Prisoner of Crimes

By Amarachi Okpunobi

The ground was wet underneath my knees as I collapsed. The soil stained my jeans and smelled of the fresh rain that had fallen the previous morning. I let my gloved hands fall to the earth, stroke it. The last fading rays of gold sunlight filtered through the sky as the sun sank behind the horizon. Soft green tips of grass were beginning to poke through the ground, soon to be an expansive field. My lungs labored and puffed while my heart pounded in my ears. The windchill blurred my vision.

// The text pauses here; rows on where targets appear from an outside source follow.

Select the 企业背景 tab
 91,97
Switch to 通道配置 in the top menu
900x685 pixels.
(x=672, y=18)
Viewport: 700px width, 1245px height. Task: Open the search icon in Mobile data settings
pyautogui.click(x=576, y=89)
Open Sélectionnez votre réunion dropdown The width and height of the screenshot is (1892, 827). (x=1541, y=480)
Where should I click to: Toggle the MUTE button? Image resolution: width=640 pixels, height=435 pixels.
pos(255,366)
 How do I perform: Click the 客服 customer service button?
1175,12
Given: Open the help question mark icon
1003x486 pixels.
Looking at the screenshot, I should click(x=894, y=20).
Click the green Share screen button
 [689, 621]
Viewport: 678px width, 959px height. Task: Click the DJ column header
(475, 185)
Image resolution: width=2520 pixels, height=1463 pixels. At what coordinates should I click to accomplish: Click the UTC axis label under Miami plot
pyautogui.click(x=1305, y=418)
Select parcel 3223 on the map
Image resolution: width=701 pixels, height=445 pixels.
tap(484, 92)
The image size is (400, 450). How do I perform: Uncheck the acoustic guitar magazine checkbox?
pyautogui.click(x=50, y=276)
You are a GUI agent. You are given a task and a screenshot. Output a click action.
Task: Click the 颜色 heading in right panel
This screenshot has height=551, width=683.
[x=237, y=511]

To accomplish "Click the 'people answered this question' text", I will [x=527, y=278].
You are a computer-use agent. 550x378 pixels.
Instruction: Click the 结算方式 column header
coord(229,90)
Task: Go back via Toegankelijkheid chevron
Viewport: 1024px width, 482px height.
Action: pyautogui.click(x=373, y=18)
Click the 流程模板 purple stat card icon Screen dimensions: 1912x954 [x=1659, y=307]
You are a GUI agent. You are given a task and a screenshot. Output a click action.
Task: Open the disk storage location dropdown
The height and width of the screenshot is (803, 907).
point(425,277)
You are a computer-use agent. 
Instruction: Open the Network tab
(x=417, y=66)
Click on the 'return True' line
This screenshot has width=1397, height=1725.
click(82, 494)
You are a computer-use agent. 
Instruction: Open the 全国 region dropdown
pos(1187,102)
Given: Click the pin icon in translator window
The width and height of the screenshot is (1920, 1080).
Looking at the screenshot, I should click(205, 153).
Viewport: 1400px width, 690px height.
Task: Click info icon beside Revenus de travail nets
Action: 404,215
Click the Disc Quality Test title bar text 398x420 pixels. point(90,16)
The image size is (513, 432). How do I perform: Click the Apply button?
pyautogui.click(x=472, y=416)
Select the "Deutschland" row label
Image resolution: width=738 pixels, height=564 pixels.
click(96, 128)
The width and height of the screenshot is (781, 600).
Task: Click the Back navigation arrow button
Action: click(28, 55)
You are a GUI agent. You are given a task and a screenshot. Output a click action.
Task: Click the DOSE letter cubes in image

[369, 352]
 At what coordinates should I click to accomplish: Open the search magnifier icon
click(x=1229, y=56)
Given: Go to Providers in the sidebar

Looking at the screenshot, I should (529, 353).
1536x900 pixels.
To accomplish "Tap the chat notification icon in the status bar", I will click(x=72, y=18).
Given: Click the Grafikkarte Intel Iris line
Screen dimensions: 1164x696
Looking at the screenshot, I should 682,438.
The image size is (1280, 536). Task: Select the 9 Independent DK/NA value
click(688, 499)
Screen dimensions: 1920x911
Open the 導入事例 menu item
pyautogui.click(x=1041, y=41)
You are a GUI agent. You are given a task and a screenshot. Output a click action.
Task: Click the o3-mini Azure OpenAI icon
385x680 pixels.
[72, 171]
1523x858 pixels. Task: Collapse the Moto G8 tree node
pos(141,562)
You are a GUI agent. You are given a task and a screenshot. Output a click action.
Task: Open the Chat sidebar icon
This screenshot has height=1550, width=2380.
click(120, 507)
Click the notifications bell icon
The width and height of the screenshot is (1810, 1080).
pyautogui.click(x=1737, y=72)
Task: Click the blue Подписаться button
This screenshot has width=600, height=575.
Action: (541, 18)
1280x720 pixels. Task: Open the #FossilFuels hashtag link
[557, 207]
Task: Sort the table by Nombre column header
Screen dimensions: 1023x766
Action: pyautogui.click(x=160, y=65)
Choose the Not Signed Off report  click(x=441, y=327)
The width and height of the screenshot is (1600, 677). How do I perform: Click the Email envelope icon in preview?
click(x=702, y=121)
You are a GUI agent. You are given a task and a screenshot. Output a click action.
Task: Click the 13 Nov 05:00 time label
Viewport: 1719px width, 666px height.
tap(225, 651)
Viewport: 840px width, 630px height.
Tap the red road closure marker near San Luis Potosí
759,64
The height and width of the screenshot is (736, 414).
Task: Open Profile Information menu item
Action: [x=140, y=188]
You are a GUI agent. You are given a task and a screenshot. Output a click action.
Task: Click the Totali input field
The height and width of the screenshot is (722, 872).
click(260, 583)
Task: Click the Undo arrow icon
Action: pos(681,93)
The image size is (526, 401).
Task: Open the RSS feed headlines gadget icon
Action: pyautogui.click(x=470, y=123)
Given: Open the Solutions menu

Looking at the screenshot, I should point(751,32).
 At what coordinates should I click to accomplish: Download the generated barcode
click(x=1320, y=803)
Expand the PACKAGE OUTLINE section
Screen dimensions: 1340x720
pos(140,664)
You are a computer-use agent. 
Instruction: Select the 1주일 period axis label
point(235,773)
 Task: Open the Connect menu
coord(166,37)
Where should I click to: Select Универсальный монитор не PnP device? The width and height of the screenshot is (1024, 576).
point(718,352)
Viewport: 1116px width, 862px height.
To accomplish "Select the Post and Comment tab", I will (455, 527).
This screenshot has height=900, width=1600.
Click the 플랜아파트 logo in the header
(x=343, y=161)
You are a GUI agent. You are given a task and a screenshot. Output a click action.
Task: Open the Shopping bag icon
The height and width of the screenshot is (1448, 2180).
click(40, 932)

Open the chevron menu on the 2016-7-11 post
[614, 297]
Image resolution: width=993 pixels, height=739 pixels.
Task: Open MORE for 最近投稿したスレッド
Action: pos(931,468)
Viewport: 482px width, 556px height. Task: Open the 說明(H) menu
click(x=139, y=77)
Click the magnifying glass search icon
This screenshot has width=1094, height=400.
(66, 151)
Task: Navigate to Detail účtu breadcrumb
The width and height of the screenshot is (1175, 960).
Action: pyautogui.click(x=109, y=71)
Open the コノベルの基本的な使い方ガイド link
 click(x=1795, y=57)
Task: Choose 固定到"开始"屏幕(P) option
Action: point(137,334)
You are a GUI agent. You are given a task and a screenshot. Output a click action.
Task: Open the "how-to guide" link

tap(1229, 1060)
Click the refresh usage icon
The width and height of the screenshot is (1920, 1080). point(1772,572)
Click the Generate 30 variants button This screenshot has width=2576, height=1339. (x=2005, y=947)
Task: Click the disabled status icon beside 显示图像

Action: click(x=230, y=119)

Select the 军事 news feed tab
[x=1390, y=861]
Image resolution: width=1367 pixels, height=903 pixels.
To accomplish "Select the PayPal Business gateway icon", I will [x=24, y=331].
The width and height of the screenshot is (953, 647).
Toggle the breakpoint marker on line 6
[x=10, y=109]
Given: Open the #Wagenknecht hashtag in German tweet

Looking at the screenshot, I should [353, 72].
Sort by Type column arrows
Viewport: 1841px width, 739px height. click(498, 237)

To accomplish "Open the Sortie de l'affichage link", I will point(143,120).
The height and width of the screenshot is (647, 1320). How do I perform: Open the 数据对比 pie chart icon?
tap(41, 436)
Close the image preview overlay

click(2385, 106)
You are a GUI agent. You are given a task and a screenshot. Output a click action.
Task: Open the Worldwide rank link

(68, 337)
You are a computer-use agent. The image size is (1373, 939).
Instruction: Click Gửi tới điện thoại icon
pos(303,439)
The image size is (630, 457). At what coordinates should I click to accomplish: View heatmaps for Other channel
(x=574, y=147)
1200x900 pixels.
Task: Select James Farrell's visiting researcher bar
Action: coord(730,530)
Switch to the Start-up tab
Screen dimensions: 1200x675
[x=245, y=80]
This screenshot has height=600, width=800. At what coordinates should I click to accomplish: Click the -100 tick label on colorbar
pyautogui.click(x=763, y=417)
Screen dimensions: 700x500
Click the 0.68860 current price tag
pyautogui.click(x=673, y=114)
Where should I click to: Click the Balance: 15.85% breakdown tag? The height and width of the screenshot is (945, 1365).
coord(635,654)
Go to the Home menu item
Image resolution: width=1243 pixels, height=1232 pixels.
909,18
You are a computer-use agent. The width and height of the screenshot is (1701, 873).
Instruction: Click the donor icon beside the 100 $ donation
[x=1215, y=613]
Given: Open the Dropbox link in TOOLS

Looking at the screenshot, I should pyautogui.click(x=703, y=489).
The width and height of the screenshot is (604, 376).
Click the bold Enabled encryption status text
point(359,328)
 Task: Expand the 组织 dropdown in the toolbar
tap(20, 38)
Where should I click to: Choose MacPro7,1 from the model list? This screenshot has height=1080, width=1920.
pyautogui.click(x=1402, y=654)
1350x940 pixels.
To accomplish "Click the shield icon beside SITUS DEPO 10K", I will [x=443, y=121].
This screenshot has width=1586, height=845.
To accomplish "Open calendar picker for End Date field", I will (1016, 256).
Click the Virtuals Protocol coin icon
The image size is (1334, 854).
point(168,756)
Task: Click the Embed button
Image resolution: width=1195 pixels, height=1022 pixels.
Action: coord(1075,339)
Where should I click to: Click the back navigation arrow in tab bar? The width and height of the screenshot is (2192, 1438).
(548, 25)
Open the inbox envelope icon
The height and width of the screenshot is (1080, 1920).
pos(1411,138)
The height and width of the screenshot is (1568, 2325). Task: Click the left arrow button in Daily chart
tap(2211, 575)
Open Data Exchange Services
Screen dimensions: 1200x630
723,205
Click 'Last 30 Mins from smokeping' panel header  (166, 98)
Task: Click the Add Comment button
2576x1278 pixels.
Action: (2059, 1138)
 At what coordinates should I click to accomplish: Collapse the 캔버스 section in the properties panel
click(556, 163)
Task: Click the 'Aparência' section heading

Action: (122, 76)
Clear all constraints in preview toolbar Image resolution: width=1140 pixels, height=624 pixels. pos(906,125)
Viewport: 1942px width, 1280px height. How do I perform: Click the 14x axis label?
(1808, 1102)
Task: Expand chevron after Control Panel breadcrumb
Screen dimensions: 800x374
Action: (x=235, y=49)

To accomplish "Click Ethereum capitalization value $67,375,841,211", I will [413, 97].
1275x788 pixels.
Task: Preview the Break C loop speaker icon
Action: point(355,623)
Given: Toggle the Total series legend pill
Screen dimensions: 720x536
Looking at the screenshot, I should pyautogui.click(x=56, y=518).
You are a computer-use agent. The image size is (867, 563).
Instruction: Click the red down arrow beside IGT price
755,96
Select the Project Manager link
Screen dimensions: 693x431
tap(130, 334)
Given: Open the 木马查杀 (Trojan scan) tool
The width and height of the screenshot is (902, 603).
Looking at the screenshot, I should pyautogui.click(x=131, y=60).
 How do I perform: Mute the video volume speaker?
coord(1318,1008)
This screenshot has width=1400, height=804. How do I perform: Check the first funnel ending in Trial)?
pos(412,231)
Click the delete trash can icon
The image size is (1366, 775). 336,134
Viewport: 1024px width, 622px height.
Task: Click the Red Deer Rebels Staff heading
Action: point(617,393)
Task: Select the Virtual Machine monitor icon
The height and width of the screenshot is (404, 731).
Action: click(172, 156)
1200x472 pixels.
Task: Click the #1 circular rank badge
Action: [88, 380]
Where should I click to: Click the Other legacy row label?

I stayed on my knees, hands shaking in the soil. I grasped it firmly. It was cold. Wet. The clay clung to my fingers, smooth. I held to each of those simple facts tightly.

This was real.

Behind me, the Sanctuary’s lights began to flicker on. The white glow fell on my back, bringing me into plain sight. They would see me. They just had to look out of a window.
They would find me.

I couldn’t breathe. Running was useless. How stupid was I, to think they would spare me?
I was not innocent.

My shoulders drooped under an unseen pressure as I stood. Slowly, I reached my feet. Loose clumps of dirt fell from my hands and knees. The sheer terror of my fate was my only motivation. Each step I took, each breath I heaved, it had nothing to do with my will to live. What awaited me was far worse than death.

I staggered through the field, toward the forest on the other side. My pistol pressed against my side in my waistband. It seemed to burn through my skin.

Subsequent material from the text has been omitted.